***** Source material *****

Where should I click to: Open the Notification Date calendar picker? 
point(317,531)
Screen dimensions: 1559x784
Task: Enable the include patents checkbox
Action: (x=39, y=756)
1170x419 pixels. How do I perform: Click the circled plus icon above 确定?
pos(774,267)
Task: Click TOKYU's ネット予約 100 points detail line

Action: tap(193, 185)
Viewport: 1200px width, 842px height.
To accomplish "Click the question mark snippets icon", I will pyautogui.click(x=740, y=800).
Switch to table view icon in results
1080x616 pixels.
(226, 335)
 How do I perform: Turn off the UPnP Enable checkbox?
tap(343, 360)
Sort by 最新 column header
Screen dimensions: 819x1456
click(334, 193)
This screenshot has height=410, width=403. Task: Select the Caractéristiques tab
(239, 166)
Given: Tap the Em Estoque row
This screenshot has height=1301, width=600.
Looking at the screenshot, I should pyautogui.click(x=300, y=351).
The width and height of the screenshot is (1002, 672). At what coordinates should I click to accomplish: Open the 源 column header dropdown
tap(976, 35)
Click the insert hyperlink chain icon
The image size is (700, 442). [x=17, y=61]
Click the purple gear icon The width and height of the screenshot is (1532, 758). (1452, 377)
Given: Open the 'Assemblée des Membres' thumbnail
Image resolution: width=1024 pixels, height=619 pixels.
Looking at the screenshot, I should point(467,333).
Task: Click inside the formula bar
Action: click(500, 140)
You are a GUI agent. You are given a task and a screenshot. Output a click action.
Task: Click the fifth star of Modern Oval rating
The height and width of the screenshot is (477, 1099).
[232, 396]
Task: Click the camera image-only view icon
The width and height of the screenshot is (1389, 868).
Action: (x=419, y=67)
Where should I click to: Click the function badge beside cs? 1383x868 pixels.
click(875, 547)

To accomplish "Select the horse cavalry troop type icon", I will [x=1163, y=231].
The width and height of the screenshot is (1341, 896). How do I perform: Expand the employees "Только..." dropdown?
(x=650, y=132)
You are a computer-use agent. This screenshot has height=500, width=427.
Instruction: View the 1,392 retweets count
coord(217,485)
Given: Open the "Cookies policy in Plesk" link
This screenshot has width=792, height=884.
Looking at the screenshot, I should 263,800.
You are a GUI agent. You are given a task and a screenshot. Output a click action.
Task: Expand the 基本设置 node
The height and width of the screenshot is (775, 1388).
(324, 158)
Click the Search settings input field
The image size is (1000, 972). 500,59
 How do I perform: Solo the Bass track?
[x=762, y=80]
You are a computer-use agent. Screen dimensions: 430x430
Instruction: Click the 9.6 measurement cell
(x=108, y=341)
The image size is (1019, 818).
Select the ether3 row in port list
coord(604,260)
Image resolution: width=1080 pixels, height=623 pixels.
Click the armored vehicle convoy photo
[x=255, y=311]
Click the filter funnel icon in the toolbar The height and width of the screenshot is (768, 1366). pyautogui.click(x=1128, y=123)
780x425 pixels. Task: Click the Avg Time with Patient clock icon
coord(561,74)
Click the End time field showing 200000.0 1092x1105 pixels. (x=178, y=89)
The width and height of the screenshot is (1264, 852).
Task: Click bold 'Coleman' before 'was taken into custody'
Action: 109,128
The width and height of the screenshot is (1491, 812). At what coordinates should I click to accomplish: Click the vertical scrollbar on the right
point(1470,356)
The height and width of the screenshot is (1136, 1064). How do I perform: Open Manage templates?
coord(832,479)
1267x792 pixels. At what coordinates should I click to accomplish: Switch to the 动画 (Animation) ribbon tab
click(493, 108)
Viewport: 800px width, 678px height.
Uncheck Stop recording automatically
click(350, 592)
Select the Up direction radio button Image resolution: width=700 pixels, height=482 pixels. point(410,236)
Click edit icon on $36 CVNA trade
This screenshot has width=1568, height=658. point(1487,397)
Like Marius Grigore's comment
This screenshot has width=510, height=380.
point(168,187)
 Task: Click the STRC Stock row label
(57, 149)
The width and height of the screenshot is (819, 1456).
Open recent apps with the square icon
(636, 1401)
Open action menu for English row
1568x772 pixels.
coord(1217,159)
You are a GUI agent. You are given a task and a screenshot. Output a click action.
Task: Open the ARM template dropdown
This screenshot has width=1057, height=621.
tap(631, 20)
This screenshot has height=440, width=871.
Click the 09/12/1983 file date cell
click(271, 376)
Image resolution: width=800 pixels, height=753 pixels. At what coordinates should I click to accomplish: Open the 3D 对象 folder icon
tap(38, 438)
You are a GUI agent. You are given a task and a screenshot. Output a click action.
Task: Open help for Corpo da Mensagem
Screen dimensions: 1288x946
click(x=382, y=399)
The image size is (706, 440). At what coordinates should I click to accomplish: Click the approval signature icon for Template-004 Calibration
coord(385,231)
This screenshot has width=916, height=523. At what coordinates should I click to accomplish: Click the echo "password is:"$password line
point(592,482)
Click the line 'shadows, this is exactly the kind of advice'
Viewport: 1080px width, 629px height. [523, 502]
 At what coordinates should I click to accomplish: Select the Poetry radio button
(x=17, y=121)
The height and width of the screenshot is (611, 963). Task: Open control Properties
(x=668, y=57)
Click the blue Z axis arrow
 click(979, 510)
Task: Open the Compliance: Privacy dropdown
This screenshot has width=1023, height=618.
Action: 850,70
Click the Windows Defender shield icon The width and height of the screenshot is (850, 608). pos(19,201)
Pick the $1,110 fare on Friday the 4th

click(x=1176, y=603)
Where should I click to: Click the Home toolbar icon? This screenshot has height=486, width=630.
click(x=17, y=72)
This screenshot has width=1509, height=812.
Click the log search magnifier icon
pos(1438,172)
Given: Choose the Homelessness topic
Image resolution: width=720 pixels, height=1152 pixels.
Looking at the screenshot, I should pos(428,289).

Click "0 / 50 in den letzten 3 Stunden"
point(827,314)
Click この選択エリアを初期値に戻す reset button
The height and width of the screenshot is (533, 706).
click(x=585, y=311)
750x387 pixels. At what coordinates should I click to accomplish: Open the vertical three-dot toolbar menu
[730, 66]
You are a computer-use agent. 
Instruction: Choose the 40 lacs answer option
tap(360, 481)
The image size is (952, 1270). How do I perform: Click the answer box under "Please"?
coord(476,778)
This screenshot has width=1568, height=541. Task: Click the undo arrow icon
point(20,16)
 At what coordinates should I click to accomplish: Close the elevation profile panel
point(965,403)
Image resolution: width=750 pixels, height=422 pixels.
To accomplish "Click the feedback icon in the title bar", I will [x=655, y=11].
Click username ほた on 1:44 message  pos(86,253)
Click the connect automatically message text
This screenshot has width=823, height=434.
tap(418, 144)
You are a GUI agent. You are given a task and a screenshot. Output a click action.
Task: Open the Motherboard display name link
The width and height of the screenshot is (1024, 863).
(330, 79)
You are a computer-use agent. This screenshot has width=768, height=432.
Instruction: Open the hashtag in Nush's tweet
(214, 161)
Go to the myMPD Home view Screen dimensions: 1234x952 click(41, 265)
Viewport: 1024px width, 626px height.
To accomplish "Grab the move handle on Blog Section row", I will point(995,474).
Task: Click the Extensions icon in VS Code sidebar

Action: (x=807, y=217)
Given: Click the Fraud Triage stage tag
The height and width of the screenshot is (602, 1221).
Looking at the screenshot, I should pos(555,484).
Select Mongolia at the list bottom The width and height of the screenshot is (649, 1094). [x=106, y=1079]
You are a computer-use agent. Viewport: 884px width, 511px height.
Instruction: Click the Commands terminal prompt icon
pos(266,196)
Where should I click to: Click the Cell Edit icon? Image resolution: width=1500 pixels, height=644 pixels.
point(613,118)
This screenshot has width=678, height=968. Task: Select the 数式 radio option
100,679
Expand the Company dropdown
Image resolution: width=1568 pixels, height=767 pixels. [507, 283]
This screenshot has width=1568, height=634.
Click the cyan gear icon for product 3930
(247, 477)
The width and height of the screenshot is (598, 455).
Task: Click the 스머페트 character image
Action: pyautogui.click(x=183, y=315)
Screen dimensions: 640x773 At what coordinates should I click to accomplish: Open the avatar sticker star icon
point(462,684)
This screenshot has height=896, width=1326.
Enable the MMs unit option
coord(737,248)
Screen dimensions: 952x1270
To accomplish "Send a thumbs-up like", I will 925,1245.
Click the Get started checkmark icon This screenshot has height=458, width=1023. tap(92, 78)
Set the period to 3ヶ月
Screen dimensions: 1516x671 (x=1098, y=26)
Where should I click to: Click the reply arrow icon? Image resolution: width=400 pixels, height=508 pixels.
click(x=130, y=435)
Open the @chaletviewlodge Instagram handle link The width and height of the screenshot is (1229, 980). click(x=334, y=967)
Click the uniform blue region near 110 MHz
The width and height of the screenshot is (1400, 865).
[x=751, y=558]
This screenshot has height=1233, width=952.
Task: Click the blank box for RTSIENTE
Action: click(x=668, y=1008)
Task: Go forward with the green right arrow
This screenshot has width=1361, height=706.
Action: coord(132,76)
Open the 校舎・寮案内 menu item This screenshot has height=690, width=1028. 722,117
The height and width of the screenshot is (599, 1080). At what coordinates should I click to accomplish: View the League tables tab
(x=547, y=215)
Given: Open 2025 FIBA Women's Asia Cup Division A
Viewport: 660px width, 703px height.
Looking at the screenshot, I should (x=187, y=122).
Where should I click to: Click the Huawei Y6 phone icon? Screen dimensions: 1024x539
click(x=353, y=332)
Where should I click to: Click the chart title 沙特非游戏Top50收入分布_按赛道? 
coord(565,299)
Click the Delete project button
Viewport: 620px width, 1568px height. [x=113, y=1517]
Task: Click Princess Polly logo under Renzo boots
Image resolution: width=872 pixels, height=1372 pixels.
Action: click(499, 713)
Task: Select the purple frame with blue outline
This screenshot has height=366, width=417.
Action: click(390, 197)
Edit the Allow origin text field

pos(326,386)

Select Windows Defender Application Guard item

*****

* Exercise prompt *
Set down, exactly as they appear above, all lines from the one that has "Task: Open the ARM template dropdown" down to the one that has "Task: Open help for Corpo da Mensagem", including those two and no others.

* Response to the task *
Task: Open the ARM template dropdown
This screenshot has width=1057, height=621.
tap(631, 20)
This screenshot has height=440, width=871.
Click the 09/12/1983 file date cell
click(271, 376)
Image resolution: width=800 pixels, height=753 pixels. At what coordinates should I click to accomplish: Open the 3D 对象 folder icon
tap(38, 438)
You are a GUI agent. You are given a task and a screenshot. Output a click action.
Task: Open help for Corpo da Mensagem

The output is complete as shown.